Alla luce dei molti trade-off che emergono nel disegnare uno schema di reddito minimo risulta essenziale valutare empiricamente gli effetti di tali misure una volta introdotte, al fine di apportare correttivi e migliorarne l’efficacia. Quali le lezioni che traiamo dalle valutazioni condotte in paesi che già da tempo hanno redditi minimi? Ma soprattutto, quando e rispetto a quali parametri tali schemi possono essere considerati di successo? L’efficacia di un reddito minimo va prima di tutto valutata in relazione al suo obiettivo principale, ovvero ridurre la povertà. La letteratura comparata indica elevata efficacia in questo senso: all’inizio degli anni 2000 tali schemi hanno ridotto la povertà del 60% in Finlandia, del 50% nel Regno Unito e del 40% in Svezia. Il successo è correlato con le risorse messe a disposizione e nettamente superiore rispetto ad altre misure, quali le politiche attive o il sistema formativo. Riguardo all’efficacia occupazionale, va innanzitutto sottolineata la distinzione tra schemi di contrasto alla povertà e schemi (in prima battuta assicurativi) contro la disoccupazione, rivolti a chi ha perso il lavoro e finalizzati a dare un sostegno economico durante il periodo di ricerca di un nuovo impiego. A differenza di questi ultimi, per i primi il tasso di reinserimento lavorativo non può essere il principale criterio su cui basare la valutazione. D’altronde nella maggior parte dei paesi europei gli schemi di reddito minimo svolgono un ruolo residuale, mentre gran parte della protezione sociale viene da altre prestazioni, sussidi di disoccupazione in primis. Alla luce di ciò non stupiscono i bassi tassi di attivazione e gli ancor più bassi tassi di reimpiego dei beneficiari degli schemi di reddito minimo in paesi europei per cui dati sono disponibili.

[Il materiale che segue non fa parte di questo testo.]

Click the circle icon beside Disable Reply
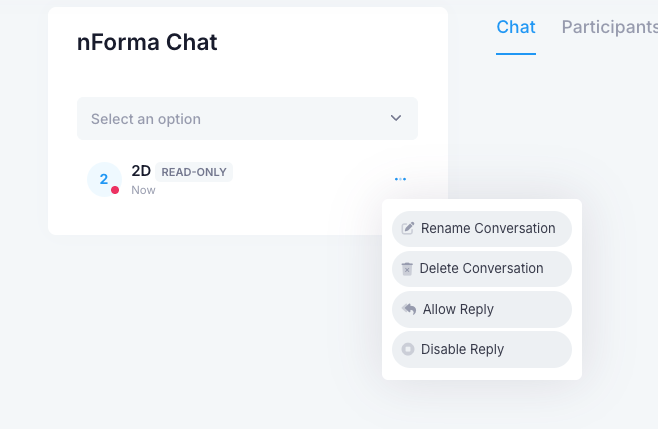 (408, 349)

In Finlandia sono stati introdotti negli anni passati i centri integrati Lafos con l’obiettivo di migliorare l’occupabilità dei disoccupati di lungo periodo e in generale dei beneficiari di reddito minimo più problematici. I tassi di partecipazione ai servizi di attivazione, sebbene aumentati rispetto al passato, si sono fermati al 35% e i risultati in termini occupazionali sono stati bassi: circa il 10% dei beneficiari riesce a trovare un lavoro mentre un 20% stipula un contratto di lavoro sovvenzionato. In Olanda nel 2005 circa il 50% dei beneficiari del Wet Werk en Bijstand partecipava a una delle misure di attivazione e di questi il 27% ha trovato un lavoro nel corso dei due anni successivi. In Germania tra i 6,5 milioni di beneficiari dell’Alg II (Arbeitslosengeld II) nel 2011 circa i ¾ erano considerati attivabili ma solo il 12% di questi è stato effettivamente attivato.

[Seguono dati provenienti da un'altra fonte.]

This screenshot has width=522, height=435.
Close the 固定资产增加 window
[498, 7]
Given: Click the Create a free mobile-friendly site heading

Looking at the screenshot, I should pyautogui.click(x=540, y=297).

L’evidenza internazionale sull’efficacia occupazionale delle misure di attivazione, seppur scarsa, indica che questa dipende dal tipo di intervento adottato: gli esiti migliori sono associati a incentivi al settore privato e all’autoimprenditorialità, servizi all’impiego e alla formazione sul posto di lavoro, che, rispetto alla formazione in aula, ha maggiori probabilità di portare a risultati occupazionali positivi. Per condure una rigorosa attività di monitoraggio e valutazione di uno strumento di contrasto alla povertà in Italia, servono: (i) un database longitudinale sulle famiglie in difficoltà economica, (ii) indagini campionarie che seguano i beneficiari a distanza di tempo dall’accesso e osservino sullo stesso orizzonte anche individui in fasce di reddito immediatamente superiori alle soglie di accesso; (iii) esperimenti randomizzati su strumenti alternativi di formazione e collocamento, per stabilirne la relativa efficacia in termini di inserimento lavorativo. Ad oggi in Italia, con il REI appena partito e ben disegnato, non è efficiente affrettarsi a sostituirlo con uno strumento diverso, anche perché ciò significherebbe creare incertezza e allungare i tempi di implementazione. Più opportuno darsi il tempo per condurre una seria valutazione, su cui basare eventuali modifiche. Nel frattempo meglio indirizzare le risorse per aumentare platea e beneficio, oggi troppo basso rispetto alla linea di povertà assoluta.